PremiumAntónio Costa conseguirá conter desentendimentos dentro do Governo?

Os primeiros quatro anos de governação mostraram que António Costa poderia muito bem ver-se acorrentado dentro de uma caixa submersa em água e, após largos minutos de inquietação, protestar ruidosamente, sentado e enxuto na primeira fila da plateia, com a lentidão do espectáculo

Os primeiros quatro anos de governação mostraram que António Costa poderia muito bem ver-se acorrentado dentro de uma caixa submersa em água e, após largos minutos de inquietação, protestar ruidosamente, sentado e enxuto na primeira fila da plateia, com a lentidão do espectáculo. Quem foi capaz de negociar quatro orçamentos com o Bloco de Esquerda,PCP e PEV não terá decerto dificuldades em manter alinhado e afinado o maior Executivo que a democracia portuguesa alguma vez viu.
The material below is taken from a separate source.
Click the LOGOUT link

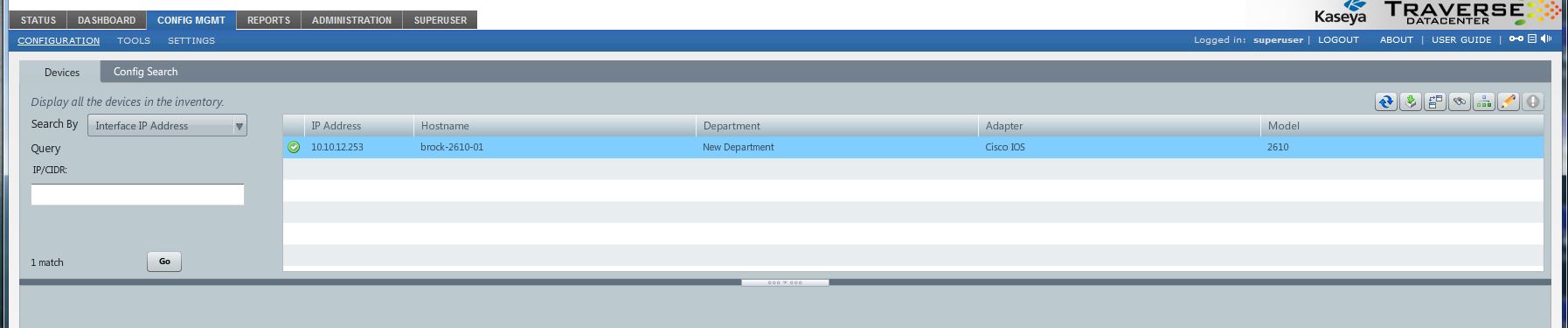pyautogui.click(x=1338, y=39)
Nem sempre será muito fácil, pois a fase “todos somos Centeno” aparenta ter-se esgotado ainda antes da saída do “Ronaldo do Eurogrupo”, mas não se vislumbram movimentações que obriguem o primeiro-ministro a voltar a recordar que ainda não meteu os papéis para a reforma – é, pelo contrário, possível que almeje desafiar o recorde de longevidade de Cavaco Silva em funções governativas.

Com a “ala direita” doPS reduzida a pouco mais do que a voz mais incómoda do que influente de Francisco Assis e a resistência de um punhado de deputados em torno de Sérgio Sousa Pinto – capazes, ainda assim, de ajudar a aprovar o voto de saudação ao 25 de Novembro de 1975 apresentado pelo CDS-PP – e com a ala mais próxima do Bloco de Esquerda relativamente contida aquando da formação do XXII Governo Constitucional, Costa avança para o primeiro ano completo da nova legislatura sem sombra de preocupações no Conselho de Ministros.

Dir-se-á que tudo pode complicar-se se Centeno ceder a pasta das Finanças a Fernando Medina – hipótese avançada no espaço de comentário de Marques Mendes e prontamente afastada pelo presidente da Câmara de Lisboa -, o que teria o condão de potenciar o conflito latente com Pedro Nuno Santos. Ao ministro das Infraestruturas e Habitação, que viu Costa atribuir o título de ministra de Estado a Mariana Vieira da Silva enquanto Duarte Cordeiro, seu próximo, permanecia secretário de Estado, restará pouca margem de manobra para impor o ritmo a um Executivo já isento do “familygate” mas do qual continuam a constar dois dos maiores amigos do primeiro-ministro: Pedro Siza Vieira e Eduardo Cabrita.